Le collectif allemand Rimini Protokoll a une façon bien à lui, empreinte de ludisme, de porter en scène et de recréer la réalité qu’il documente. Deux ans après sa radiographie statistique 100 % Montréal, il est de retour au Festival TransAmériques — et de passage à Québec au Carrefour international de théâtre — avec une peinture de Cuba, vue à travers les yeux de quatre descendants de révolutionnaires. Une idée féconde. Avec un aplomb impressionnant pour des citoyens qui ne sont pas des acteurs professionnels, ceux-ci livrent sur scène un portrait où l’histoire personnelle et familiale se mêle à la grande, de l’avènement de Fidel Castro à un présent en pleine mutation.

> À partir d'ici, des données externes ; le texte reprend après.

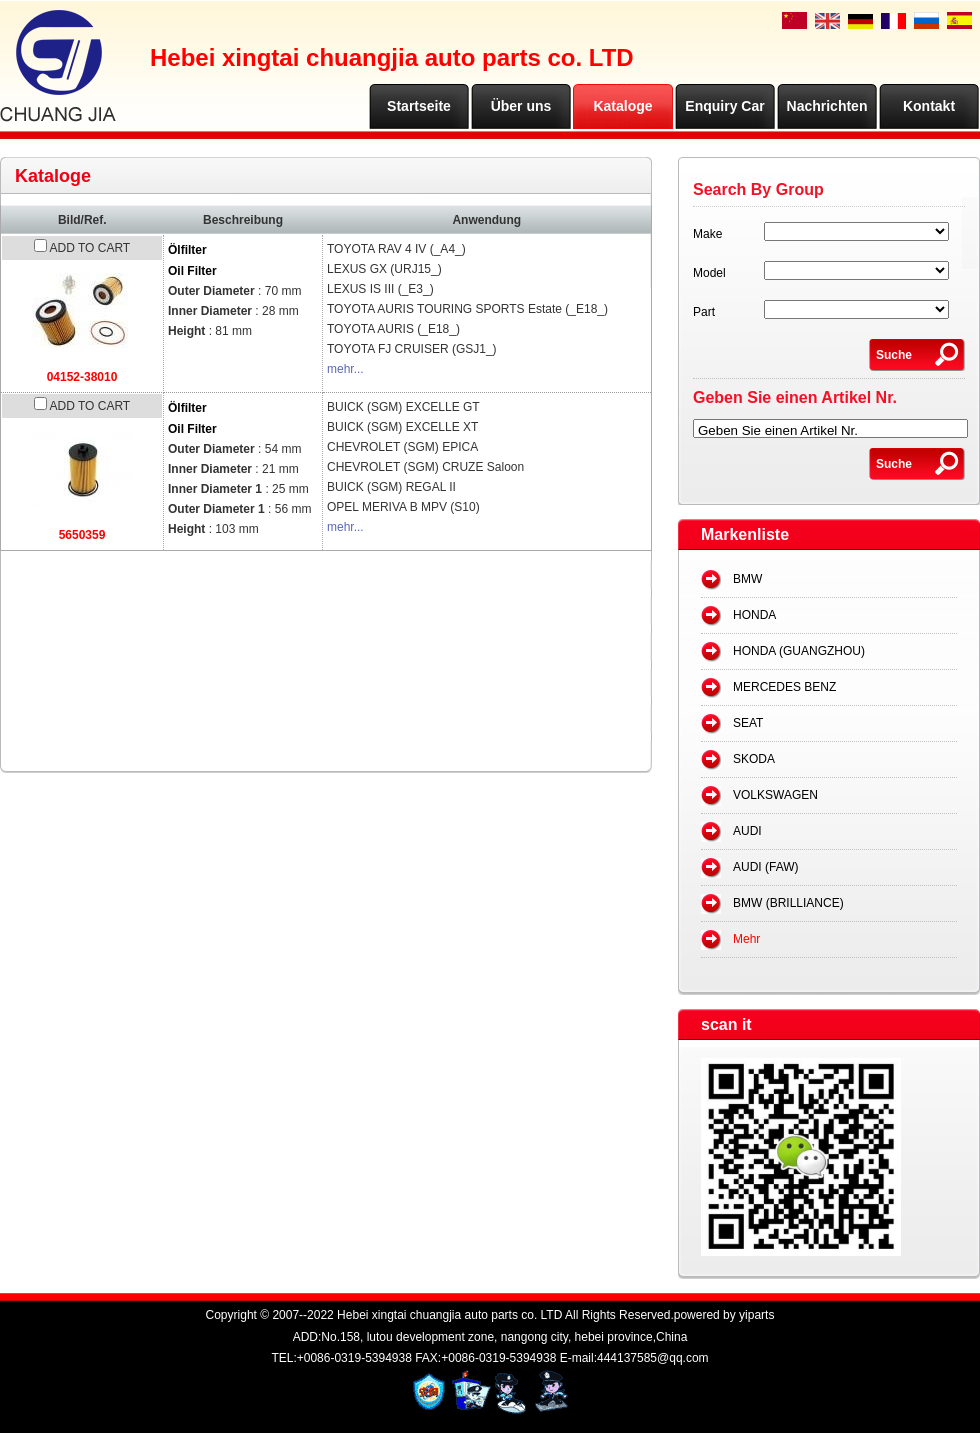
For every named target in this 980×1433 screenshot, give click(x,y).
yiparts (756, 1315)
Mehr (746, 939)
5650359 (82, 535)
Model (709, 273)
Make (707, 234)
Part (704, 312)
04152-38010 (82, 377)
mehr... (345, 369)
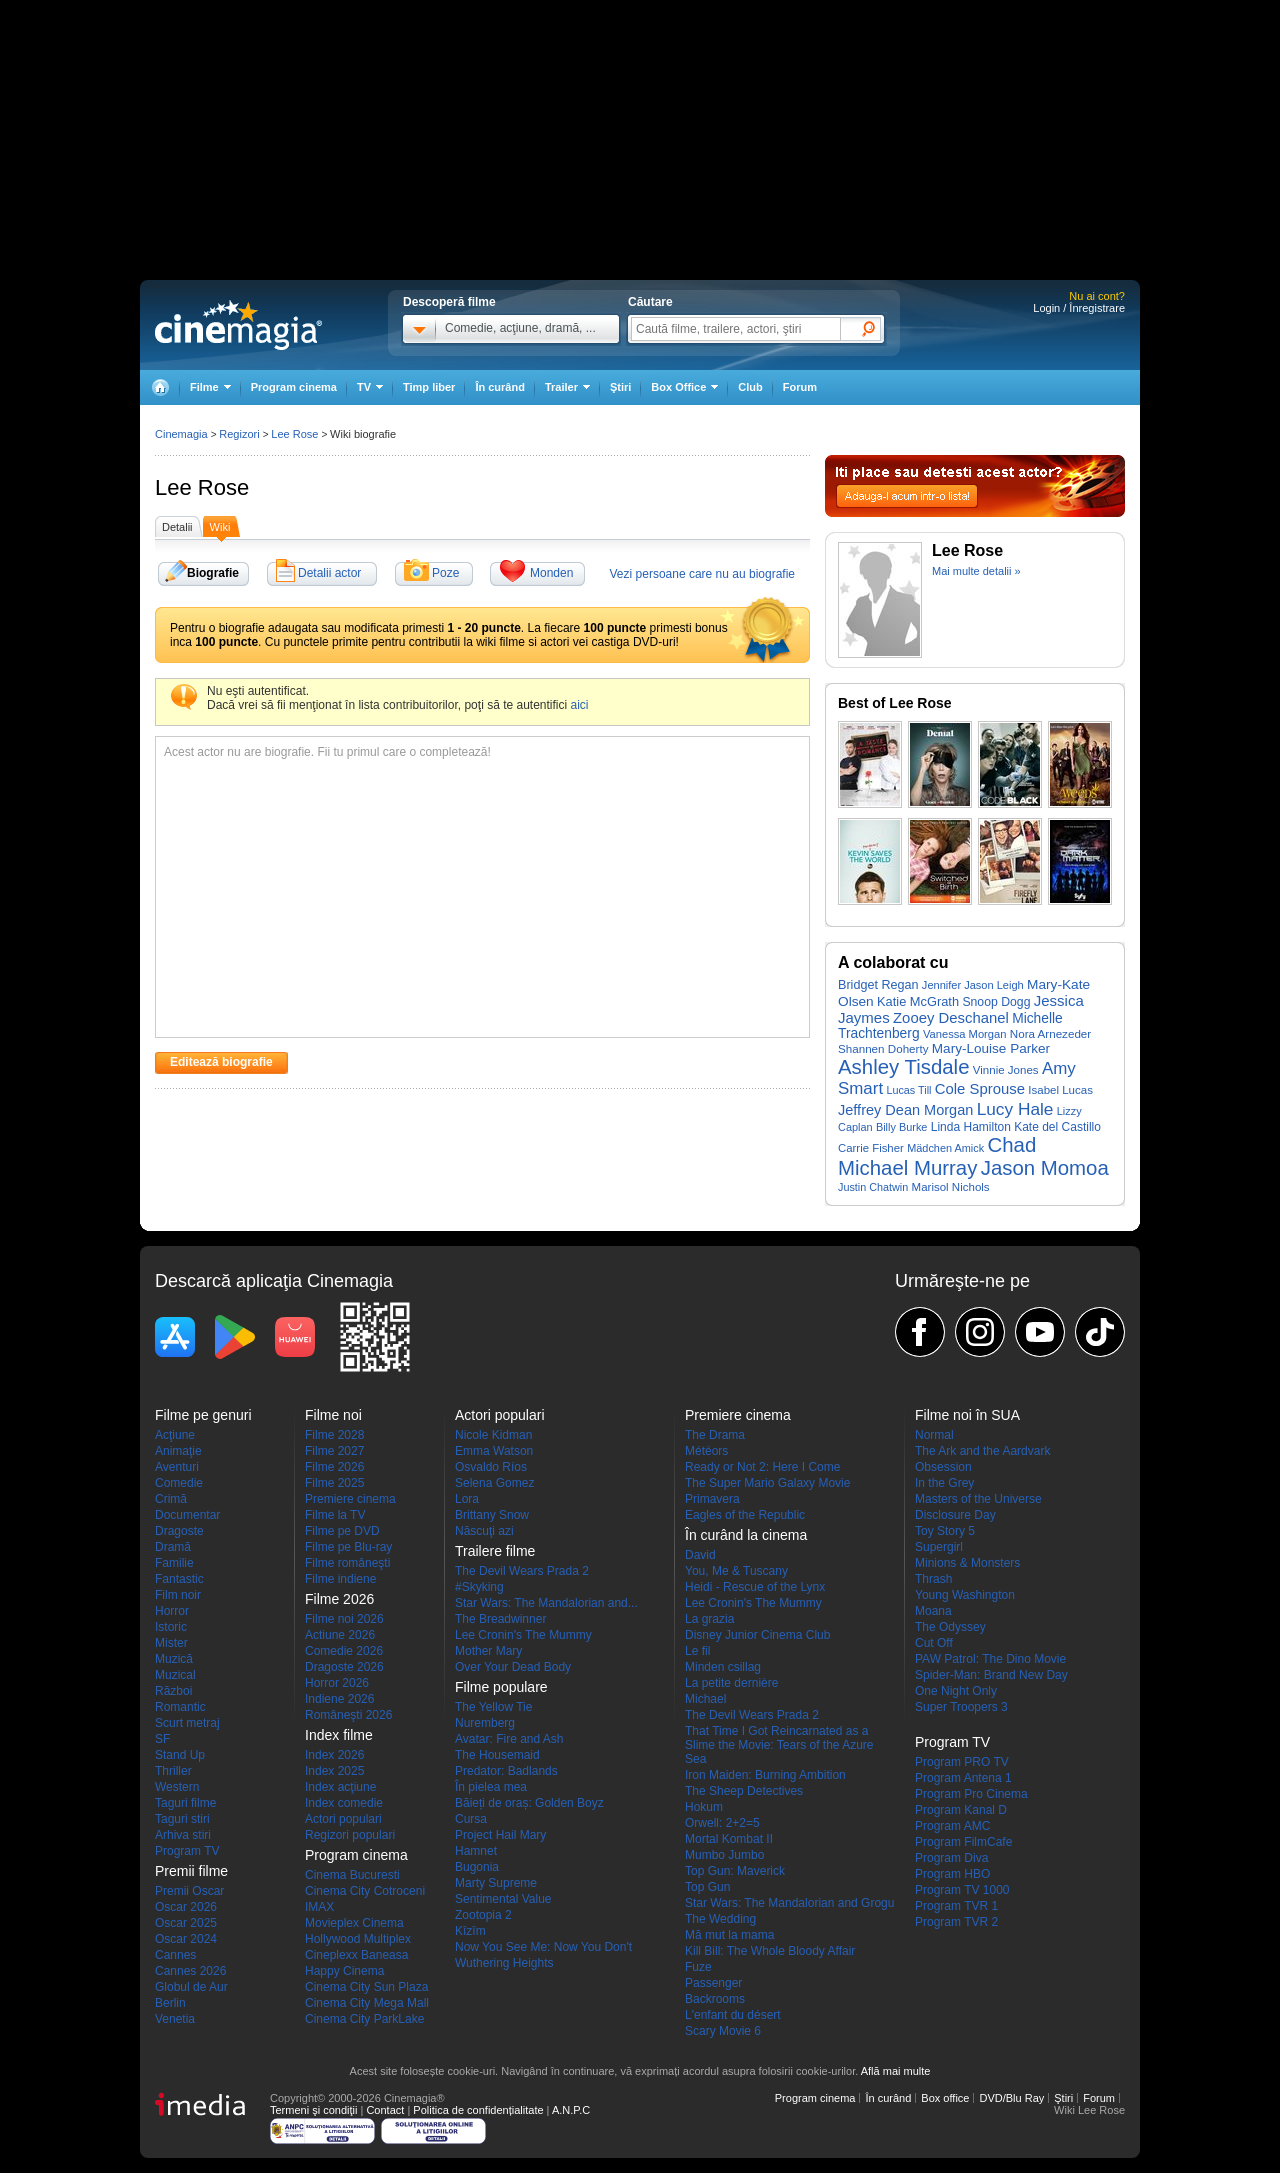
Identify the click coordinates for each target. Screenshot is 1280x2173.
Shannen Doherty (883, 1048)
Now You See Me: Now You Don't (543, 1947)
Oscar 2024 (186, 1939)
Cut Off (934, 1643)
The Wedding (720, 1919)
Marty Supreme (496, 1883)
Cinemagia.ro (238, 325)
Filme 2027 (334, 1451)
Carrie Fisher (871, 1148)
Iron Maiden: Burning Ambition (765, 1775)
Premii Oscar (189, 1891)
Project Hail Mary (500, 1835)
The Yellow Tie (493, 1707)
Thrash (933, 1579)
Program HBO (952, 1874)
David (700, 1555)
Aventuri (177, 1467)
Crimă (171, 1499)
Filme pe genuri (203, 1415)
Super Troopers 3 (961, 1707)
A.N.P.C (571, 2110)
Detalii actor (329, 573)
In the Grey (944, 1483)
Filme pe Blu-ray (348, 1547)
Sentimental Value (503, 1899)
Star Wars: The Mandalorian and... (546, 1603)
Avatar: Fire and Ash (509, 1739)
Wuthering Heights (504, 1963)
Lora (467, 1499)
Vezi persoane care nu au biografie (702, 574)
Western (177, 1787)
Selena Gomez (494, 1483)
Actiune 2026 (340, 1635)
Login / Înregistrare (1079, 308)
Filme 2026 (334, 1467)
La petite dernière (731, 1683)
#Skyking (479, 1587)
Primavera (712, 1499)
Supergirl (939, 1547)
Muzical (175, 1675)
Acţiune (175, 1435)
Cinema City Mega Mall (367, 2003)
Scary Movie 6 (723, 2031)
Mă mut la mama (729, 1935)
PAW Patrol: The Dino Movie (990, 1659)
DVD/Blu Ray (1011, 2098)
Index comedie (344, 1803)
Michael (705, 1699)
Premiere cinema (350, 1499)
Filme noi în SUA (967, 1415)
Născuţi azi (484, 1531)
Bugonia (477, 1867)
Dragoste (179, 1531)
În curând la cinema (746, 1535)
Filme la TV (335, 1515)
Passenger (713, 1983)
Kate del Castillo (1057, 1127)
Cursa (471, 1819)
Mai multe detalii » (976, 571)
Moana (933, 1611)
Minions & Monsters (967, 1563)
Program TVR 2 (956, 1922)
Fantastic (179, 1579)
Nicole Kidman (493, 1435)
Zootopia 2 (483, 1915)
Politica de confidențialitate (478, 2110)
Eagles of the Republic (745, 1515)
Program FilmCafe (963, 1842)
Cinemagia (181, 434)
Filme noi (333, 1415)
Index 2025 (334, 1771)
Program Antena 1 (963, 1778)
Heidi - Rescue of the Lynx (755, 1587)
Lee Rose (202, 487)
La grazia (709, 1619)
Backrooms (715, 1999)
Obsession (943, 1467)
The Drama (715, 1435)
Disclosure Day (955, 1515)
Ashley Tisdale (903, 1067)
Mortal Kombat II (729, 1839)
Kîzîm (470, 1931)
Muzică (174, 1659)
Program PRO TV (962, 1762)
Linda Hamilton (971, 1127)
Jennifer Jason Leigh (973, 985)
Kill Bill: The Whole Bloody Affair (770, 1951)
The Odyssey (950, 1627)
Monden (551, 573)
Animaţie (178, 1451)
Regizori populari (350, 1835)
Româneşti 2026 (348, 1715)
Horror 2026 (337, 1683)
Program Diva (951, 1858)
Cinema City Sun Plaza (366, 1987)
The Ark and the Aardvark (982, 1451)
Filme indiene (340, 1579)
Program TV (187, 1851)
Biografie (213, 573)
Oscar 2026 (186, 1907)
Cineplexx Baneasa (356, 1955)
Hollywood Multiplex (358, 1939)
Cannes (175, 1955)
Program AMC (952, 1826)
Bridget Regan (878, 985)
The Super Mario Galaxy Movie (767, 1483)
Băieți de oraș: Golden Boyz (529, 1803)
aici (580, 705)
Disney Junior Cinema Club (757, 1635)
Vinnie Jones (1006, 1070)
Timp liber (429, 387)
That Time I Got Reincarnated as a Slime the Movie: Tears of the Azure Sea (779, 1745)
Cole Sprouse (980, 1089)
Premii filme (191, 1871)
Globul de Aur (191, 1987)
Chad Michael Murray (937, 1156)
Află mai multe (896, 2071)
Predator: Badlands (506, 1771)
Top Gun (707, 1887)
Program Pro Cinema (971, 1794)
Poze (445, 573)
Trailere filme (495, 1551)
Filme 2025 (334, 1483)
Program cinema (294, 387)
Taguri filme (185, 1803)
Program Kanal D (961, 1810)
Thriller (173, 1771)
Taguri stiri (182, 1819)
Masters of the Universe (978, 1499)
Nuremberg (485, 1723)
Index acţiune (340, 1787)
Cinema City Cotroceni (365, 1891)
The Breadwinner (500, 1619)
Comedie (179, 1483)
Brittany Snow (492, 1515)
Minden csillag (723, 1667)
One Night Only (956, 1691)
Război (173, 1691)
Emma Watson (494, 1451)
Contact (385, 2110)
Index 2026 (334, 1755)
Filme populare (501, 1687)
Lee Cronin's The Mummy (523, 1635)
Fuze (698, 1967)
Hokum (704, 1807)
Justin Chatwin (873, 1187)
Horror (172, 1611)
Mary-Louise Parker (991, 1048)
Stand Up (180, 1755)
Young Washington (965, 1595)
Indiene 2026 (339, 1699)
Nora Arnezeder (1050, 1033)
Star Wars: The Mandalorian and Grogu (789, 1903)
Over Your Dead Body (513, 1667)
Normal (934, 1435)
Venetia (175, 2019)
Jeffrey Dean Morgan (905, 1110)
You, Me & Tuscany (736, 1571)
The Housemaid (497, 1755)
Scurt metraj (187, 1723)
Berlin (170, 2003)
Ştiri (620, 387)
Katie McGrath (918, 1001)
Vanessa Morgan (965, 1034)
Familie (174, 1563)
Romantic (180, 1707)
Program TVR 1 (956, 1906)
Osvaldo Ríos (491, 1467)
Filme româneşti (347, 1563)
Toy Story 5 (945, 1531)
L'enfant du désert (733, 2015)
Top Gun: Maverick (735, 1871)
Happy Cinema (344, 1971)
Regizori (239, 434)
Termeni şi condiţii (313, 2110)
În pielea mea (491, 1787)
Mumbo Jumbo (724, 1855)
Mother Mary (488, 1651)
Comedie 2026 (344, 1651)
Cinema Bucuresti (352, 1875)
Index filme (339, 1735)
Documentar (187, 1515)
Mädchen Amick (945, 1148)
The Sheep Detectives (744, 1791)
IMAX (319, 1907)
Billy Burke (902, 1127)
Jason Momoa (1045, 1168)
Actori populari (343, 1819)
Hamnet (476, 1851)
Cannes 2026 (190, 1971)
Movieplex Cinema (354, 1923)
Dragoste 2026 (344, 1667)
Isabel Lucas (1060, 1090)
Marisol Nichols (951, 1187)
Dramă (173, 1547)
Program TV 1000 (962, 1890)
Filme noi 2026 (344, 1619)
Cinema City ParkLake (364, 2019)
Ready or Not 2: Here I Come (762, 1467)
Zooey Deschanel (951, 1018)
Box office (945, 2098)
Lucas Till (908, 1090)
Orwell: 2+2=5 (722, 1823)
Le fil (697, 1651)
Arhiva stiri (183, 1835)
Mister (171, 1643)
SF (162, 1739)
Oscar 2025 (186, 1923)
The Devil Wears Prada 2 (522, 1571)
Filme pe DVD (342, 1531)
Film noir (178, 1595)
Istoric (171, 1627)
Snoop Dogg (996, 1002)
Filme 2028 (334, 1435)
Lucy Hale (1015, 1109)
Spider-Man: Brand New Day (991, 1675)
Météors (706, 1451)
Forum (800, 387)
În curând (500, 387)
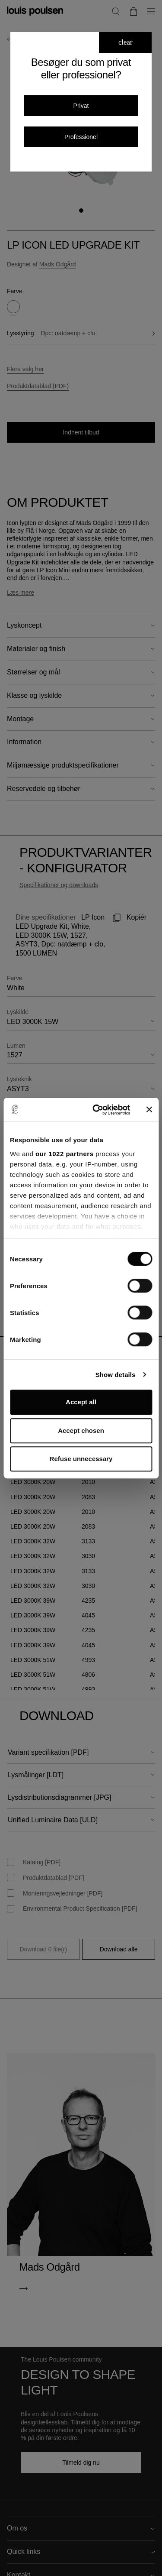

Misant sur une vision subjective de l’Histoire, qui est « faite par ceux qui la vivent » affirme l’une des participantes, Granma. Trombones de La Havane donne à voir une appropriation de ce récit révolutionnaire par des interprètes qui jouent parfois à enfiler les vêtements, voire la moustache de leur ancêtre… Ces jeunes Cubains portent un regard respectueux et affectueux, mais aussi parfois ironique ou critique, sur la lutte de leur abuelo ou abuela.

Granma dessine à travers eux de beaux portraits de ces aïeux qui ont tant cru à une cause. Des captations vidéos permettent aussi de recréer sur scène un dialogue — différé — avec deux grands-parents survivants. Comme ce (rare) moment où l’un confronte directement son grand-père à un aspect polémique de la révolution, l’expropriation des biens. Ce tissu d’anecdotes et de récits de vie forme la richesse du spectacle.

Mais la création donne aussi un (longuet) cours d’histoire, images d’archives à l’appui, retraçant les événements mouvementés qu’a traversés l’île. Pour compenser cette dimension pédagogique, le dynamique spectacle multiplie les moyens. À commencer par le vigoureux quatuor de trombones, illustration d’un projet collectif et ponctuation orchestrale du show. Le ludisme y est souvent bienvenu (cette recréation par des figurines à la manière d’un film d’animation). Mais le souci d’accessibilité, de divertir ou de participation peut sembler un peu appuyé.

Tout comme, parfois, l’insistance du spectacle à tisser des liens avec notre réalité. Ancien refuge pour les felquistes, destination de rêve pour les vacanciers d’ici, Cuba ne manque pas de relations avec la patrie de la Révolution tranquille. Les performeurs de ce spectacle coproduit par le FTA font ainsi plusieurs allusions à la province ou à la ville qui les accueille. Des questions directes au public ou des références au Québec qui me semblaient au début plutôt racoleuses. Mais qui deviennent ultimement une occasion de nous renvoyer un questionnement sur notre propre réalité, peut-être pas si utopique, de société capitaliste…

Granma. Trombones de La Havane

Conception et mise en scène : Stefan Kaegi. Avec Milagro, Alvarez Leliebre, Daniel Cruces-Pérez, Diana Osumy Sainz et Christian Paneque Moreda. Un spectacle de Rimini Protokoll et Théâtre Maxim Gorki. Coproduction FTA, Emilia Romagna Teatro Fondazione (Modène), Kaserne Basel (Bâle), Onassis Cultural Centre (Athènes), Staatsschauspiel Dresden (Dresde), Théâtre Vidy-Lausanne, LuganoInscena-LAC (Lugano), Zürcher Theaterspektakel (Zurich). Au Monument-National, jusqu’au 30 mai dans le cadre du Festival TransAmériques. Et les 2, 4 et 5 juin, à la salle Multi de Méduse, à Québec, dans le cadre du Carrefour international de théâtre.